# Source document:
━━━━━━━━━━━━━━━━━━━━━━━━━━━━━━

Read Moondust: In Search of the Men Who Fell to Earth Page 13


  We begin by talking about the pair of novels he’s cowritten, which I read in Vegas and Barstow. The first, Encounter with Tiber, was published in 1996 and is an unwieldy space mystery about a message left by an alien civilization on the Moon. The second, a sci-fi whodunit called The Return, is tighter and lighter of touch. In both, the villains are visionless bureaucrats in the post–Apollo NASA mould, and politicians who won’t pony up the dough for essential stuff like Mars Cyclers (more of this in a moment). It plays against the backdrop of a new Space Race with China, which three years later is beginning to look remarkably prescient, because a Chinese space programme is on the launchpad. I ask him how he’d foreseen this and he begins by talking about his writerly ambitions, which surfaced in 1975 or 1976, but took twenty years to focus.

  “I kind of challenged myself, ‘What can I do with what I’ve experienced?’ ” he says. “The idea was to talk about what people didn’t know about space travel, or what they erroneously thought about it …”

  Eventually, he gets to China and its purported lunar ambitions, which have been exciting the European press for several months without gaining much attention here. Aldrin tells me that he first heard mutterings on “the underground.”

  “What,” I splutter, “the space underground?” I can’t imagine what such a thing would be for.

━━━━━━━━━━━━━━━━━━━━━━━━━━━━━━

# Dataset content:
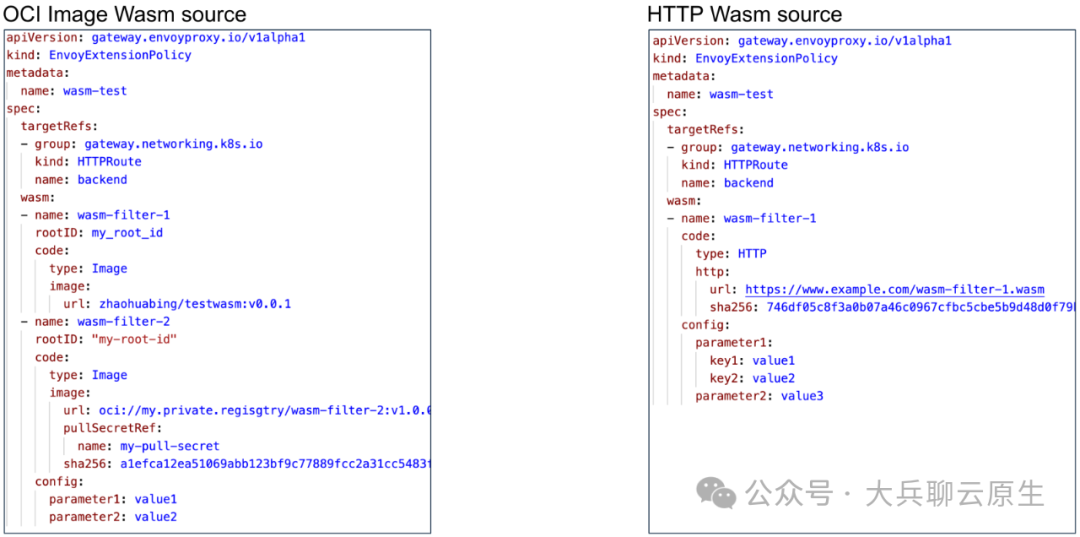Click key2: value2 line in config
The height and width of the screenshot is (537, 1080).
[x=752, y=378]
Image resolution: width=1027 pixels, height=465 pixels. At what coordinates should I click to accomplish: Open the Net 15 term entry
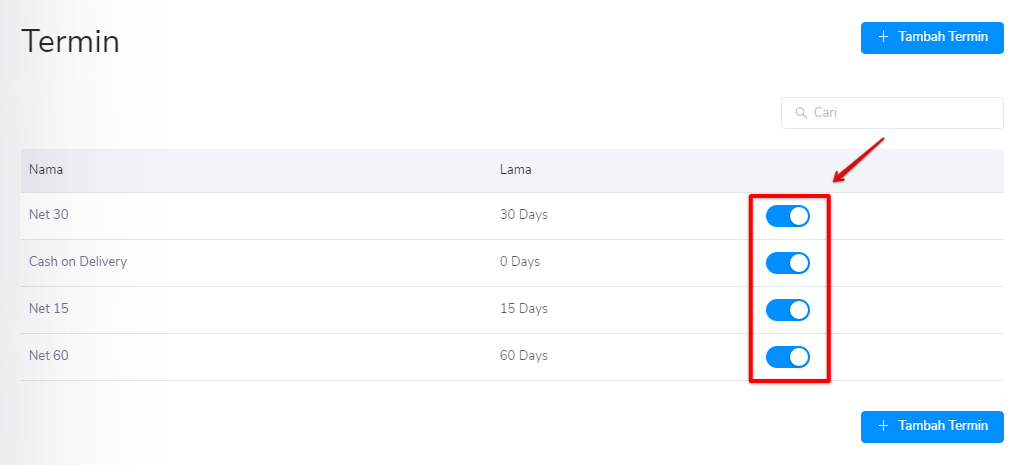(x=48, y=309)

━━━━━━━━━━━━━━━━━━━━━━━━━━━━━━

# Exercise brief:
Reproduce the Moondust excerpt word for word, from its title line through its final sentence.

# Response below:
Read Moondust: In Search of the Men Who Fell to Earth Page 13


  We begin by talking about the pair of novels he’s cowritten, which I read in Vegas and Barstow. The first, Encounter with Tiber, was published in 1996 and is an unwieldy space mystery about a message left by an alien civilization on the Moon. The second, a sci-fi whodunit called The Return, is tighter and lighter of touch. In both, the villains are visionless bureaucrats in the post–Apollo NASA mould, and politicians who won’t pony up the dough for essential stuff like Mars Cyclers (more of this in a moment). It plays against the backdrop of a new Space Race with China, which three years later is beginning to look remarkably prescient, because a Chinese space programme is on the launchpad. I ask him how he’d foreseen this and he begins by talking about his writerly ambitions, which surfaced in 1975 or 1976, but took twenty years to focus.

  “I kind of challenged myself, ‘What can I do with what I’ve experienced?’ ” he says. “The idea was to talk about what people didn’t know about space travel, or what they erroneously thought about it …”

  Eventually, he gets to China and its purported lunar ambitions, which have been exciting the European press for several months without gaining much attention here. Aldrin tells me that he first heard mutterings on “the underground.”

  “What,” I splutter, “the space underground?” I can’t imagine what such a thing would be for.